Task
Your reply should hold only the lines from the records below where "agent" occurs.

Dataset excerpts
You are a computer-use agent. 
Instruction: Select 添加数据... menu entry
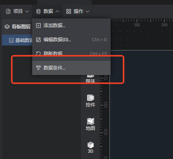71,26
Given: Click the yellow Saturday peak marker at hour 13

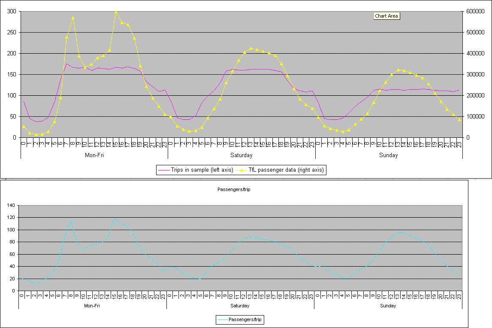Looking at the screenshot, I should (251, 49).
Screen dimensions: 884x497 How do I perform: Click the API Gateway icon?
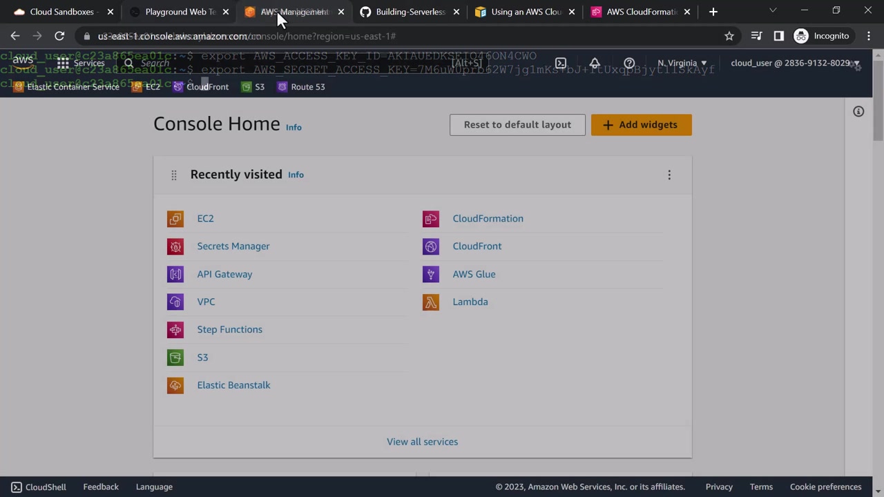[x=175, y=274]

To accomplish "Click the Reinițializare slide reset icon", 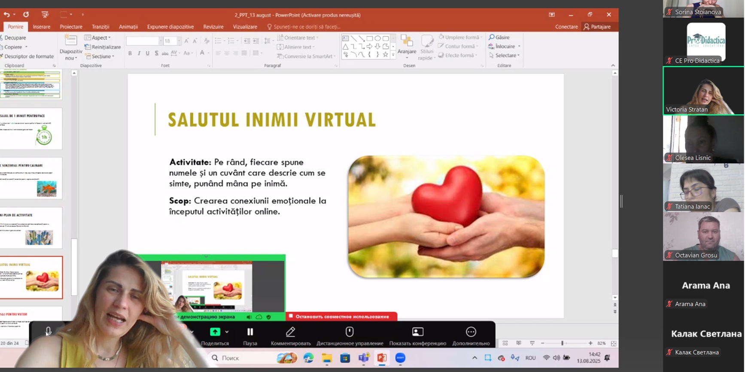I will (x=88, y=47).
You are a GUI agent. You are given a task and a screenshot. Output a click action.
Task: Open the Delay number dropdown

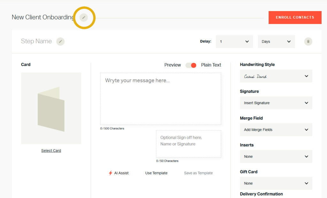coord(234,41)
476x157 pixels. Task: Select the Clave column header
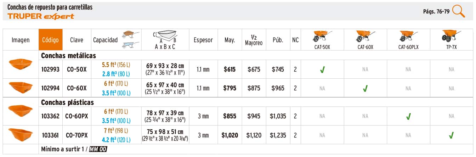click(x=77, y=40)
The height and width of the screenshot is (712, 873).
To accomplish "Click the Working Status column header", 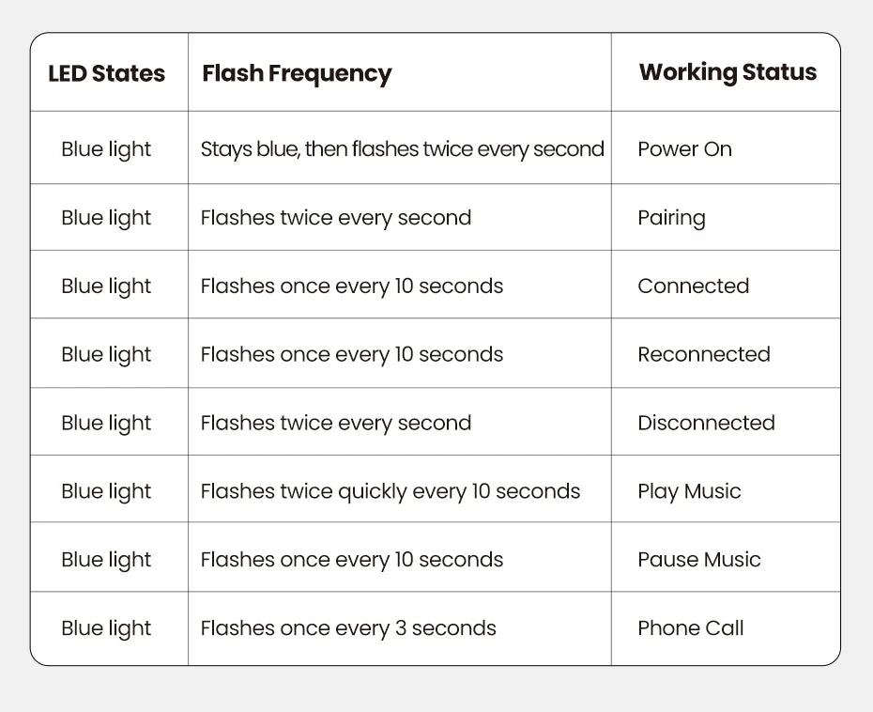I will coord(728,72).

...

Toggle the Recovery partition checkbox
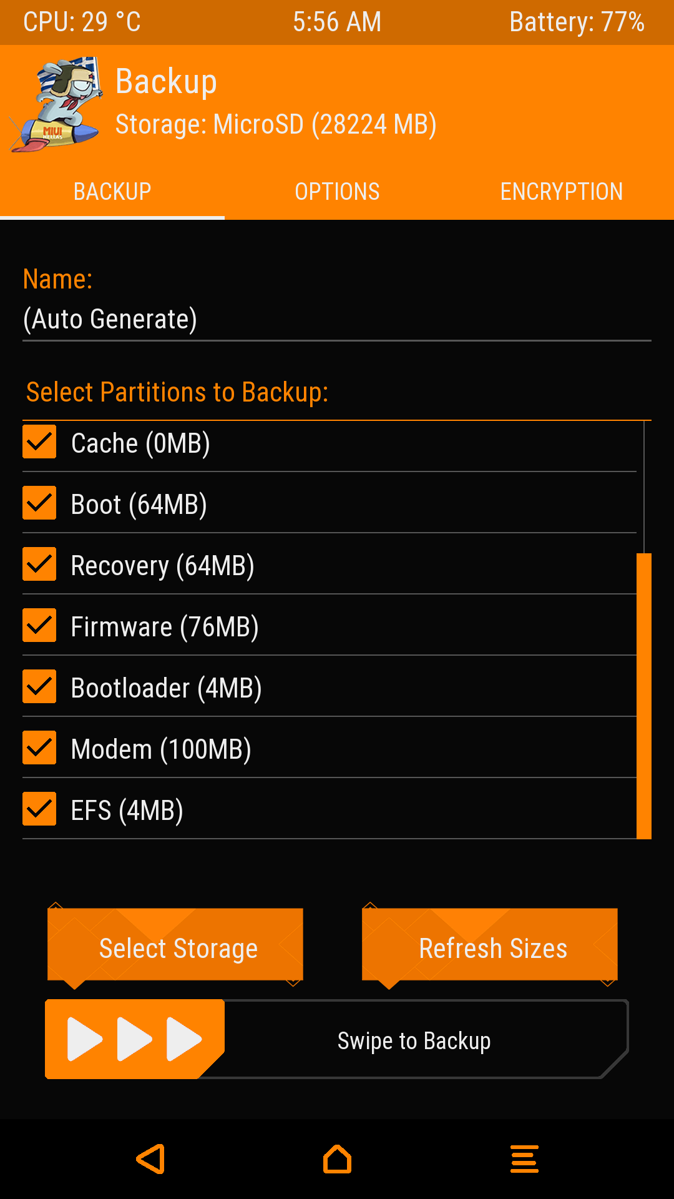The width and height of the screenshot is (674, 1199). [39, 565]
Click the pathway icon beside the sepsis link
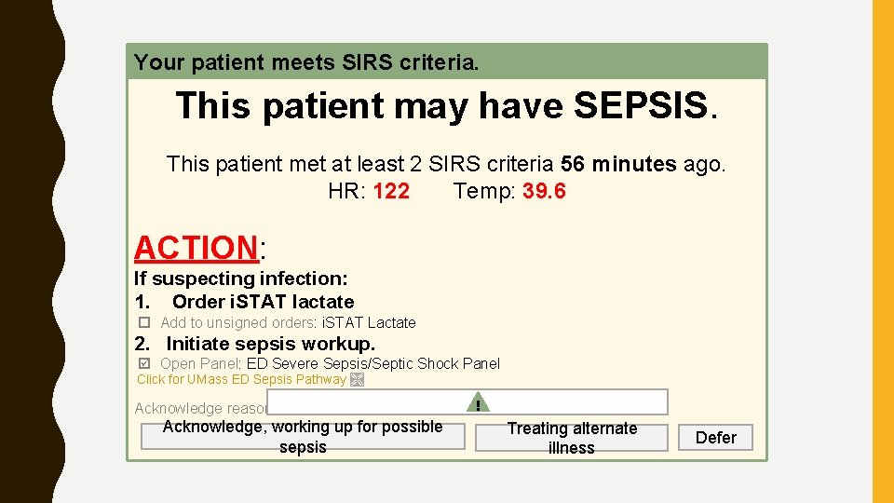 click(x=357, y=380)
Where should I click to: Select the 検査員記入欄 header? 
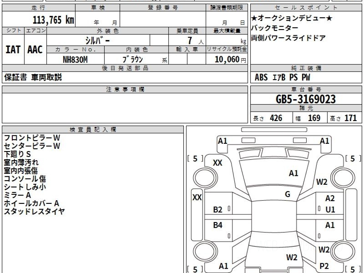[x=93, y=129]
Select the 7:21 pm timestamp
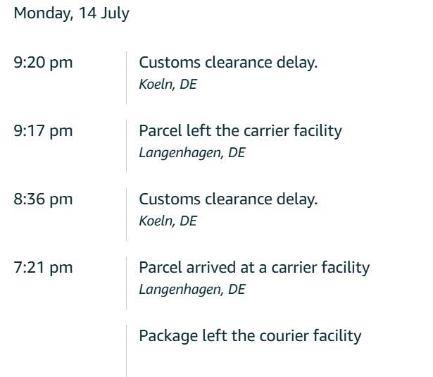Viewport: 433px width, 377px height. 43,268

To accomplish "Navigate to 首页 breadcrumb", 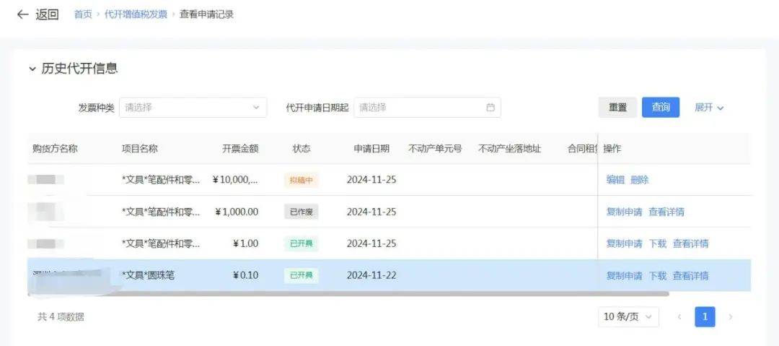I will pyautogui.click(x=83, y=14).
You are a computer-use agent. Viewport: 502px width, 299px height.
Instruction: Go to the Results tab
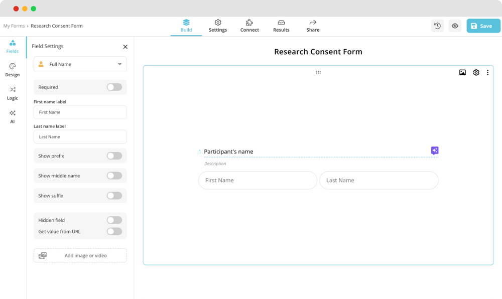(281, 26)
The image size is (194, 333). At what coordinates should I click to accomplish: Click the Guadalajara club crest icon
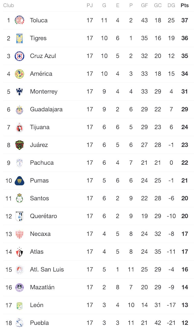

--

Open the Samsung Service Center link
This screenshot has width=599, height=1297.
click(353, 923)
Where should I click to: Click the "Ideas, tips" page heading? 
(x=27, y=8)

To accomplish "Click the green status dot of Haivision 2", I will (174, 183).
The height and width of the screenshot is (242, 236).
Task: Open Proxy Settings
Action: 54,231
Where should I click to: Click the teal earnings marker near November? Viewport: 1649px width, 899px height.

Answer area
You are a computer-use agent. 
You are a GUI agent. You are given a task and a screenshot. Output a click action.
You are a computer-use agent. Viewport: 502px width, 299px height.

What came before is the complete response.